GLI ERRORI CONCETTUALI consistono nel confondere tra loro sensazioni e avvenimenti. Il provare un dolore che non corrisponde a un danno organico non cancella affatto la sensazione di dolore, che appare del tutto reale; così il non sapere che cosa ci abbia spinti a una certa azione non cancella la sensazione di esserne in ogni caso gli autori. I primi – danno organico, cause reali – sono degli avvenimenti, le seconde – il dolore, l’agentività – sono delle sensazioni. In generale «il libero arbitrio è una sensazione, mentre il determinismo è un processo. Sono incommensurabili». L’ipotesi più corretta è che la volontà cosciente sia un’emozione/illusione assai potente che però rientra pienamente nella struttura deterministica del mondo. Se l’illusione della volontà ha così tanto successo è anche perché semplifica la spiegazione e la comprensione dei comportamenti umani. Nessun gesto, infatti, nessuna decisione, nessun pensiero, nessun evento sgorga dal nulla, è privo di cause, è frutto di casualità. E però le scaturigini di tutto ciò che facciamo e delle situazioni in cui ci troviamo sono talmente profonde, lontane, complesse e tra loro collegate da rendere impossibile una loro comprensione e conoscenza perfette. Attribuire l’accadere a una volontà consapevole che in ultima istanza e nei tempi più vicini ha voluto quell’evento, semplifica moltissimo il quadro, è una scorciatoia illusoria ma utile.

Abbiamo quasi sempre la sensazione che le nostre azioni siano il frutto immediato della nostra volontà, ignoriamo però le complesse cause che hanno indotto la nostra volontà a volere proprio quell’azione e non un’altra tra le tante in teoria possibili. La componente teologica e giuridica della credenza nel libero arbitrio è tanto evidente quanto fondante. Molti bambini parlano e giocano con il loro «amico immaginario» – il Danny di Shining ad esempio –, molti adulti continuano a dialogare con qualcuno che sanno essere se stessi ma al quale si rivolgono come se fosse un altro. Queste entità immaginarie hanno sempre una notevole forza agentiva.

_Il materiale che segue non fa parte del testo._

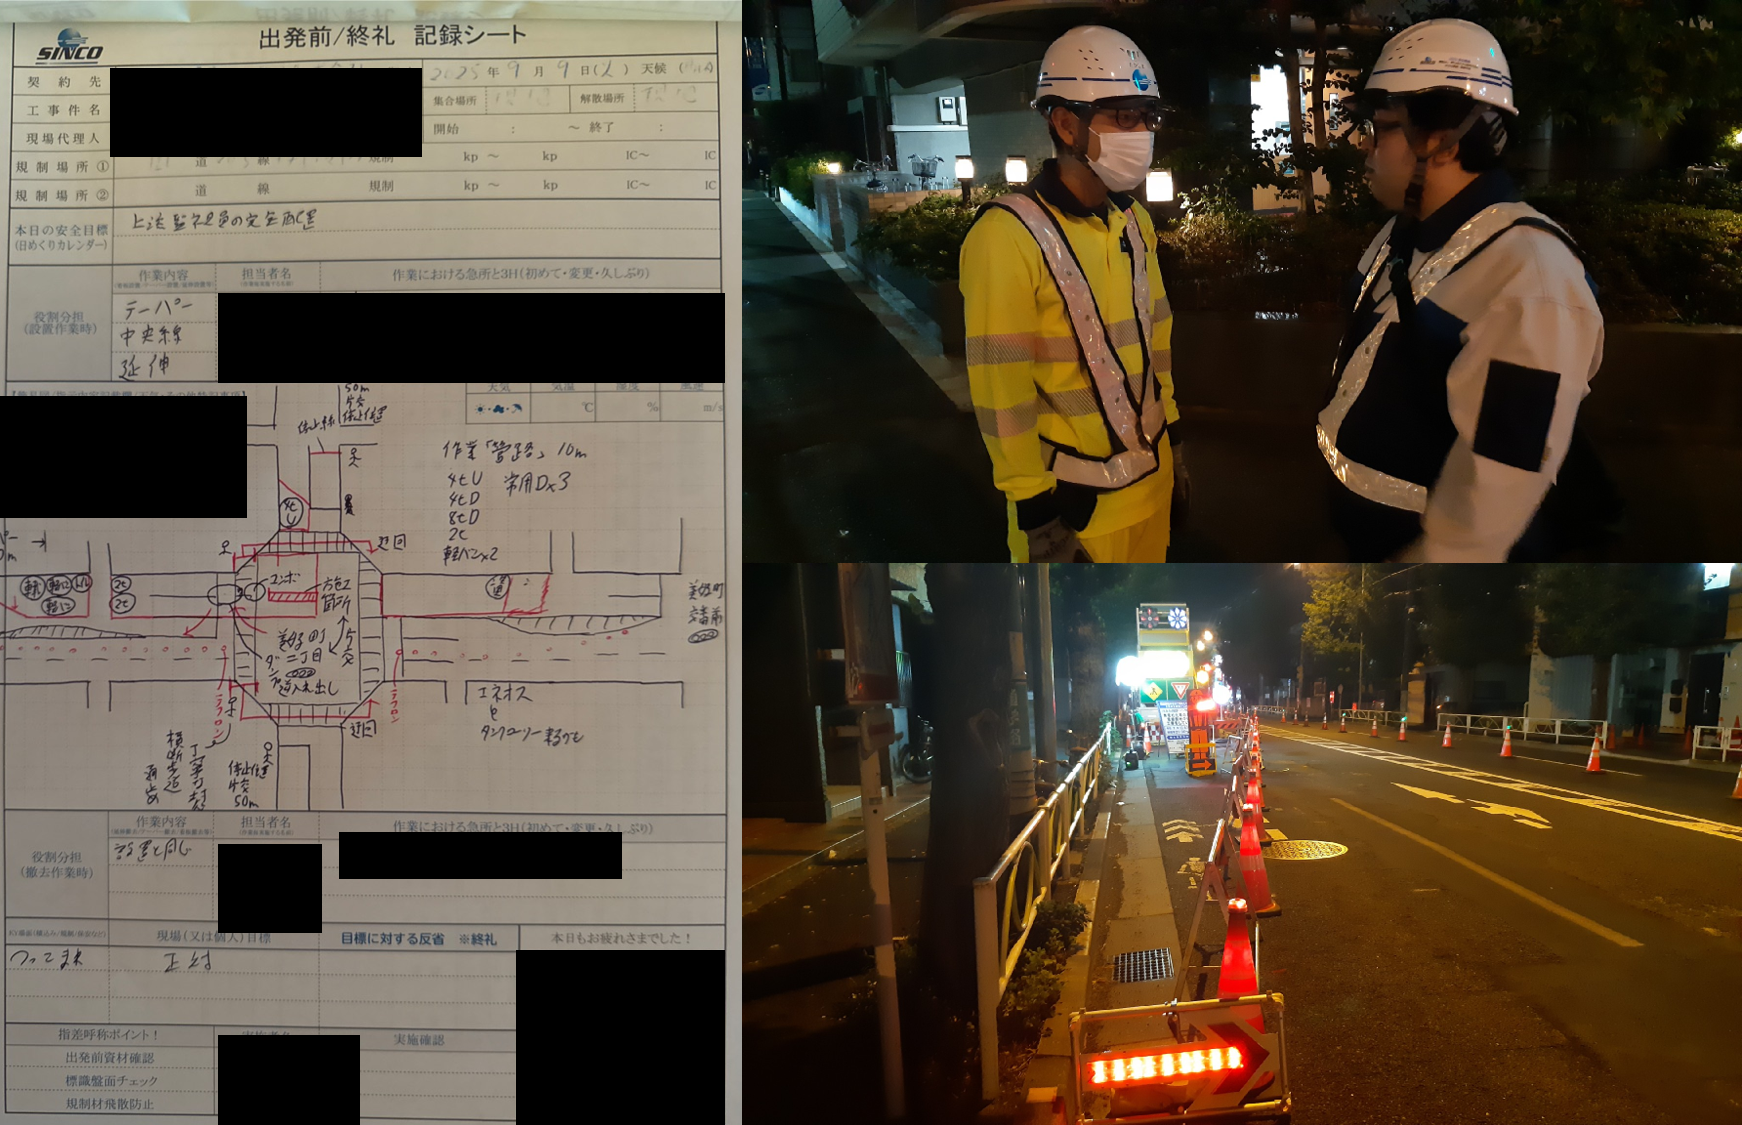Click the 本日もお疲れさまでした！ text
The width and height of the screenshot is (1742, 1125).
[620, 938]
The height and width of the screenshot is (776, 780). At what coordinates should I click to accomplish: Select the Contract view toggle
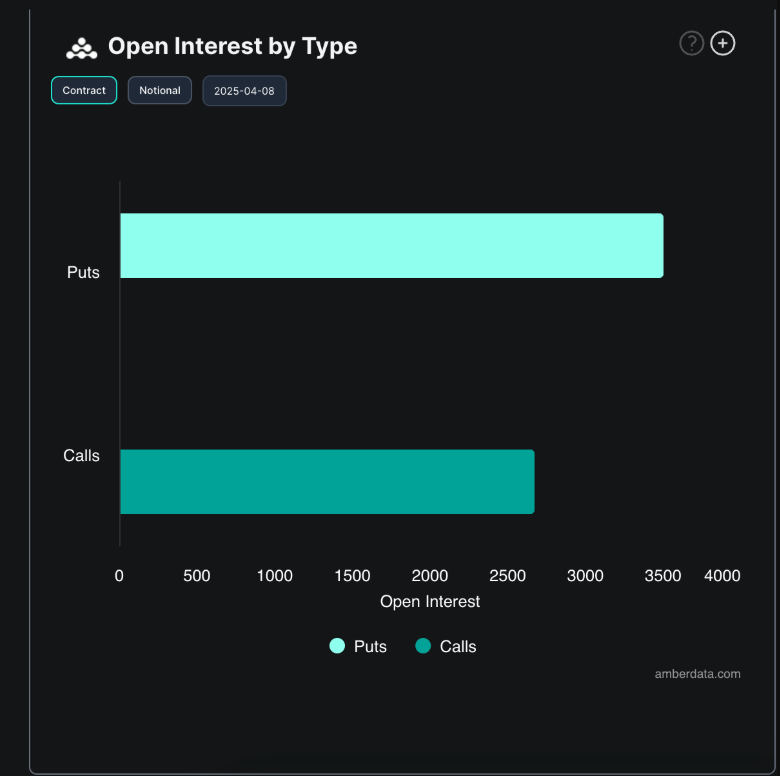84,90
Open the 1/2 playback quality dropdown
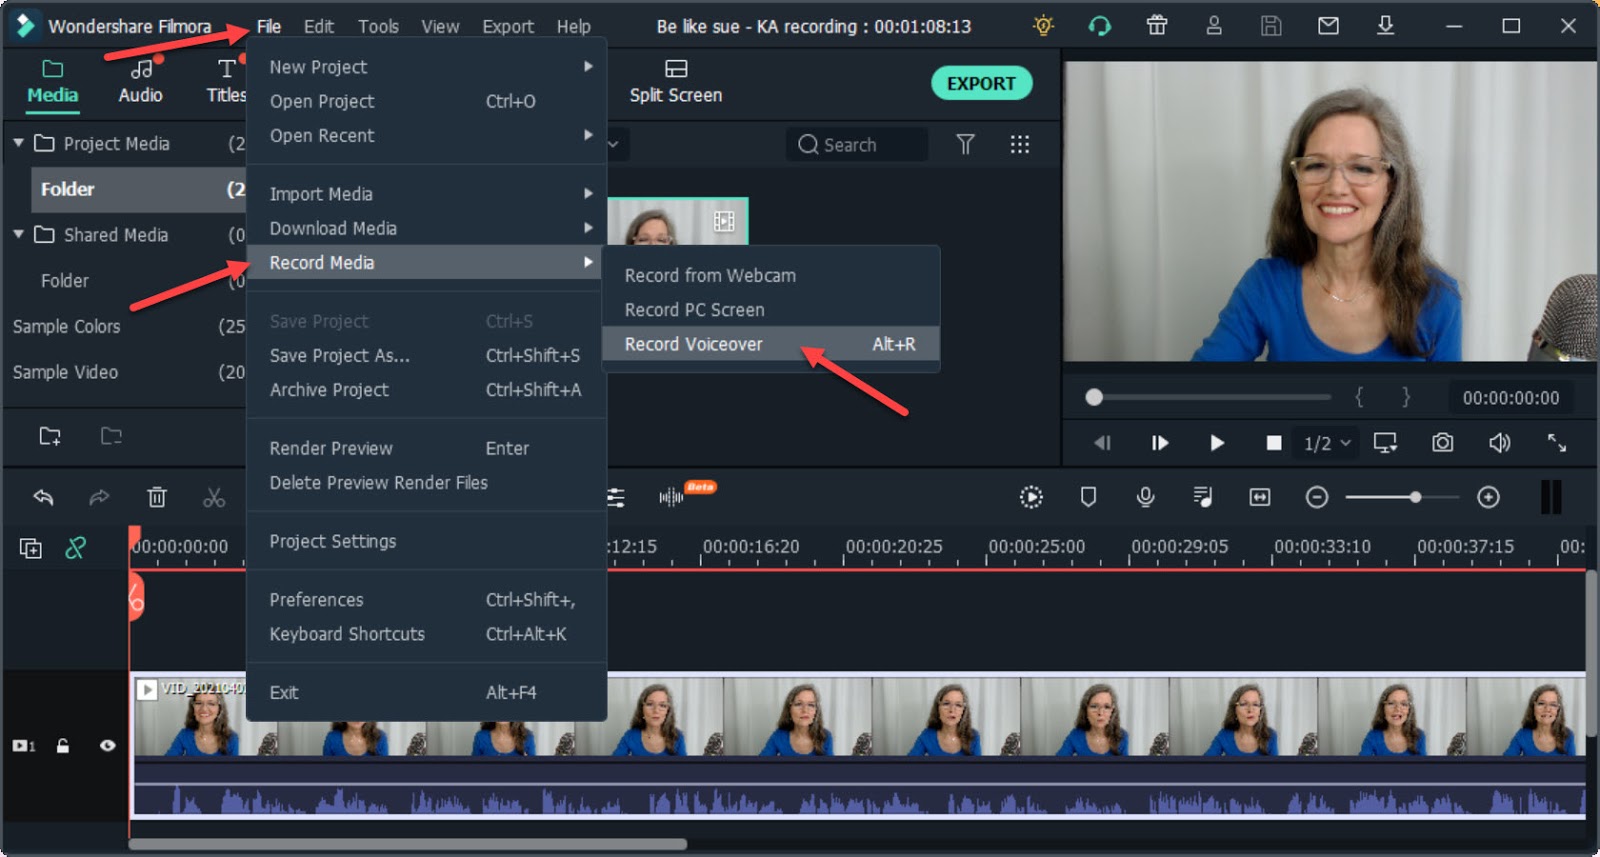The width and height of the screenshot is (1600, 857). pyautogui.click(x=1327, y=443)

IMMAGINARE un genio della lampada così potente da poter realizzare i nostri desideri e farcelo amico significa immaginare di avere dalla nostra parte una potenza che ci salvaguarda, significa godere di una sensazione di sicurezza. E dunque «la tendenza a credere che esista un Dio, o più di uno, è coerente con la nostra confusa percezione degli agenti in ogni luogo, anche se in questo caso si tratta del più importante in assoluto degli agenti ideali, la migliore delle menti possibili. Dio potrebbe essere l’amico immaginario per eccellenza».
A questa potenza si attribuiscono poi, inevitabilmente, funzioni di premio e di castigo, le quali non avrebbero senso se non si presupponesse la libertà di decisione sulle proprie azioni. La questione teologica diventa così un problema giuridico quasi inestricabile, una volta che si è privilegiata la colpa interiore e soggettiva rispetto al danno oggettivo che un’azione eventualmente produce; «gran parte dei timori relativi alle spiegazioni meccanicistiche del comportamento umano può essere fatta risalire alla cultura occidentale e alle sue ideologie religiose», in particolare a quelle monoteistiche nelle quali il posto dell’anima individuale diventa preminente, se non totale.

LA VIVACITÀ con la quale Wegner affronta e dipana questioni così complesse e fondanti è mostrata anche dalla suggestiva epigrafe, una poesia di Ambrose Bierce da Il dizionario del diavolo (1911): «Una foglia si staccò da un alto ramo, / disse: ‘Di cadere a terra io bramo’. / Il vento dell’ovest, alzandosi, la fece turbinare. / ‘A est’, disse, or mi dovrò orientare’. / Il vento dell’est s’alzò con maggior forza. / Quella disse: ‘Sarebbe savio cambiar la mia corsa’. / Con egual poter si svolse la lor contesa. / ‘La mia scelta è meglio lasciar sospesa’. / Si spensero i venti e la foglia, non più afflitta, / esclamò: ‘Ho deciso: cadrò giù dritta’».